Current Display Adapter

Name: VIA/S3G UniChrome Pro IGP
Manufacturer: VIA/S3G
Chip type: VIA/S3G UniChrome Pro IGP
DAC type: Internal
Approx. Total memory:	64MB
Currrent display mode: 800 x 600(32 bit)(85Hz)
Monitor: plug and play monitor


----------



## emosun (Oct 4, 2006)

Usually you dont have to change anything in the bios when upgradeing a video card. I would say reset your cmos, you do this by removeing the clock battery from the motherboard for a few minutes and then reinserting it, the pc has to be unpluged also. Try that and then let us know if it does the same thing.


----------



## zhemnic (Dec 3, 2007)

Hi

I did try to reset the bios like you said. But the problem persists. My PC freezes right after I install the drivers... I even tried new drivers from nvidia website. What else am I still missing?

Thanx


----------



## Meenac76 (Jan 16, 2008)

I'm having the exact same problem as you with the same video card.
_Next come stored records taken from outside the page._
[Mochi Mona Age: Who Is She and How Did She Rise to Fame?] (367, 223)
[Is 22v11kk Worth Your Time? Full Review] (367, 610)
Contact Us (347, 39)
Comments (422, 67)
I have also tried the same steps above and no luck.


----------



## emosun (Oct 4, 2006)

What power supplies are you both using?


----------



## Meenac76 (Jan 16, 2008)

not sure if this is the right info I just grabbed the numbers from the side of power supply

+3.3v&5v=235w MAx;-5v&-12v=9.6w

does that help or am I way off?


----------



## emosun (Oct 4, 2006)

I see its 235 watt which is not a lot at all. Even for a 6200 I don't think that psu could power the system properly. Do you have another power supply you could try in the system? Something at least 350w or more?


----------



## Meenac76 (Jan 16, 2008)

grabbed a 350 psu. But still no luck ready to pull all my hair out. lol


----------



## irishmantx (Dec 2, 2007)

Meenac76 said:


> grabbed a 350 psu. But still no luck ready to pull all my hair out. lol


 You know, I had this card "Working" for a few days and played the Deep
Space Nine "The Fallen" Quite well, even after service packing with SP2,
a couple of times, then I took a cat nap, woke up to check my email, and the comp froze up! 

I got an Ultra 400w power supply, and the system is an Asus P4S800-MX everything been reseated, and seated, went to VGA Mode, 
ripped the drivers out, and reinstalled a few times, then got on my 
"backup" comp which is an Intel Graphics chip on my laptop, and shot 
an email to Nvidia about this issue. Not sure if its why Amazon.com sold such a "cheap" card! LOL I upgraded from the FX-5200 TV / DVI to the 
6200, before the PCI-Express came out.. GRRRRr What fun! I check the 
BIOS and made sure it booted to AGP, made sure all the settings shows
AGP apeture ect, even gave the system a few bats on the top!! LOL
:upset::upset::upset::upset::upset::upset::upset::upset:

Now the next step... Firing Squad! Give a final cig, and ready..... aim...
.........................................Fire!!! (blam)

Could be a defective product NVIDIA made, and they since "upgraded"
to the newer stuff? If a few folx having the same or identical issue? 

Thank You!

Irishmantx
sure


----------